Потом были другие расстрелы. Война без убийств немыслима, поскольку представляет собою организованное убийство. И исключение для безоружных и взятых в плен являлось бы чем-то глубоко несправедливым. Какая, к черту, разница. Враг оставался врагом, особенно в годы, когда рушилось всё. И то, что некоторые получали от этого удовольствие, не особенно удивляло. Мы были живыми людьми, а не бездушными автоматами. Ничто человеческое нам не было чуждо. Надо было снимать постоянное напряжение, дать выход пожиравшему нас гневу. Тут имелась и своя эстетика, возвышенная, по мнению кое-кого, эстетика возмездия и смерти. Торжествующий Танатос. «И Эрос», – добавлял Володька Батшев, пока его не разорвало гранатой под Новороссийском, во время второго Кубанского похода.

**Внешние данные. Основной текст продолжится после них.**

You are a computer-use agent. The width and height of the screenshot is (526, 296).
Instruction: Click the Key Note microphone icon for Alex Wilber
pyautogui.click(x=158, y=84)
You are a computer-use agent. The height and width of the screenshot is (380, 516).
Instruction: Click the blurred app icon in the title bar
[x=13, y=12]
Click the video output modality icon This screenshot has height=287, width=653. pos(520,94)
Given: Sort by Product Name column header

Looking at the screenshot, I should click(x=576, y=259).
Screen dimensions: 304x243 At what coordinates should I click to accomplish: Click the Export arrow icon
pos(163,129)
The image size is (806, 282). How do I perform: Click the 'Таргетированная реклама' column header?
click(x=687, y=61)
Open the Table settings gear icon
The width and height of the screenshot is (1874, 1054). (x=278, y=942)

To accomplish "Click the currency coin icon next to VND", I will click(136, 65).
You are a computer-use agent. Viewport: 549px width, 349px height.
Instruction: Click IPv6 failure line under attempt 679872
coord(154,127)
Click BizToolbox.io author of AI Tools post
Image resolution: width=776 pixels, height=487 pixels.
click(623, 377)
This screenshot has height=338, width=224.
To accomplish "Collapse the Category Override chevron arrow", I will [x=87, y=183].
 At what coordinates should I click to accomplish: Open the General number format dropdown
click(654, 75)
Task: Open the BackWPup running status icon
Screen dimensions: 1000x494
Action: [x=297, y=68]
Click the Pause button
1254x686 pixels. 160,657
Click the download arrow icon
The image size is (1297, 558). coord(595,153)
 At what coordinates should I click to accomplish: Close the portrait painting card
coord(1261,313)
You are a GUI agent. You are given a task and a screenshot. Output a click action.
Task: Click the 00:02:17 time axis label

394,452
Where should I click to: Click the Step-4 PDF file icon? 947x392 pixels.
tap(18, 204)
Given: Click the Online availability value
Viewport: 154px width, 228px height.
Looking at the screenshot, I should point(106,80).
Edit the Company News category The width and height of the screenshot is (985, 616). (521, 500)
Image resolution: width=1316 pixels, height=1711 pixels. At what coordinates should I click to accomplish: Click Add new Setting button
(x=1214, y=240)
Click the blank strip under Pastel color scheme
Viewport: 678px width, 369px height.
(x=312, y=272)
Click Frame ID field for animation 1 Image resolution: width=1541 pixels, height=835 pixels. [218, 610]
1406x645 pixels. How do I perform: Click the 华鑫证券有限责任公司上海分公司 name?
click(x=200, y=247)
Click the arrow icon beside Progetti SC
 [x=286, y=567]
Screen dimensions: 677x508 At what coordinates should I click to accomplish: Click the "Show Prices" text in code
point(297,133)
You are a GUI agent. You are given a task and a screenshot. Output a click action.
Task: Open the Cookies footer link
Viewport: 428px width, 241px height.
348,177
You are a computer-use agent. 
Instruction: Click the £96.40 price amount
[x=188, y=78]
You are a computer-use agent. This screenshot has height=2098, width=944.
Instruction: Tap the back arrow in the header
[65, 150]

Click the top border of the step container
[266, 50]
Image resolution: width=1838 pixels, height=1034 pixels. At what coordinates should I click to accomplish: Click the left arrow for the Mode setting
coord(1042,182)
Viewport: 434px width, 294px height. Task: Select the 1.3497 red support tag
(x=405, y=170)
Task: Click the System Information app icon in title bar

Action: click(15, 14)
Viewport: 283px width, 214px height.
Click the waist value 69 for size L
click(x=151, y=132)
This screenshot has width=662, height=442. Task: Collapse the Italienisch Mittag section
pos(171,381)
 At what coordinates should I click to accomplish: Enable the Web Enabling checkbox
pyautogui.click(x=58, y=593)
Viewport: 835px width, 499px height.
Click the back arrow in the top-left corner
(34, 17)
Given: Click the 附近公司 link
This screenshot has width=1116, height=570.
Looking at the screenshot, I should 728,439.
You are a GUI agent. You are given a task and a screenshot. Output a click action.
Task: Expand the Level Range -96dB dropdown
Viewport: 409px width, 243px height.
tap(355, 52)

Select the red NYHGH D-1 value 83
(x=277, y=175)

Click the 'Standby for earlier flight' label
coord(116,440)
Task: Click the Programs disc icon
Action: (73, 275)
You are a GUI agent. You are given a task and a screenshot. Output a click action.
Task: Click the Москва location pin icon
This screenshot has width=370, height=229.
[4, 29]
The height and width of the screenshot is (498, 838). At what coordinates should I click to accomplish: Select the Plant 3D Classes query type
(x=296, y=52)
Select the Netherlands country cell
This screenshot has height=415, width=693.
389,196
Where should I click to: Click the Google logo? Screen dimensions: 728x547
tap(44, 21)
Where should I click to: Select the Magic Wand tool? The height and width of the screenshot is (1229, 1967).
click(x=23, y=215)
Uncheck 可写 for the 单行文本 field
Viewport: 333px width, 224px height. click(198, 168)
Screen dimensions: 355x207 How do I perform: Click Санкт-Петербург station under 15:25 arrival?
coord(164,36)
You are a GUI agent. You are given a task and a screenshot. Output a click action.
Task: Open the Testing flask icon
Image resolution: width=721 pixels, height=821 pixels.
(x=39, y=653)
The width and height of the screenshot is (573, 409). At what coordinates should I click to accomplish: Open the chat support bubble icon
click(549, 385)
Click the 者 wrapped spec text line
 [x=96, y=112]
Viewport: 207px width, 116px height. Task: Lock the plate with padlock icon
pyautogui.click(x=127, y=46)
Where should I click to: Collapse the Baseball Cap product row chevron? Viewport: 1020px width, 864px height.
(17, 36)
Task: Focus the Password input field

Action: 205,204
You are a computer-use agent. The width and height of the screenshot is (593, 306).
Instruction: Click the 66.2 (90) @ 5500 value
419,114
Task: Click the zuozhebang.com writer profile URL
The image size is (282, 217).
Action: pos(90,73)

Следующей весной Мишке Кунце понравилось стрелять по красным из пистолета, большого автоматического пистолета системы «маузер». «Если аккуратно целить прямо над глазами, это похоже на цветок, внезапно распустивший лепестки на голове паскудной красной сволочи», – рассказывал он восторженно, приглашая меня принять участие в эксперименте. Я не хотел, но однажды увидел. Это действительно было похоже на красный цветок, который как бы вспыхивал на лбу, бледном после бессолнечных дней. Оказавшийся рядом Геннадий Басовский заинтересовался неповторимым мгновением и, будучи не в силах его остановить, опробовал Мишкин пистолет еще на трех красножопых, тщательно целясь им в лоб. За час перед этим Гена нюхнул кокаина и несколько был возбужден. При каждом удачном выстреле кверху забавно взлетали фуражки – вершков на пять, а то и на десять. Басовского остановили с огромным трудом, оставшихся в живых угнали, говоря, что нынче не восемнадцатый год и русские люди, обманутые интернационалкой, еще послужат делу возрождения России. Кунце сделал вид, что он тут ни при чем, досталось Басовскому, но не сильно, на кокаин внимания не обратили.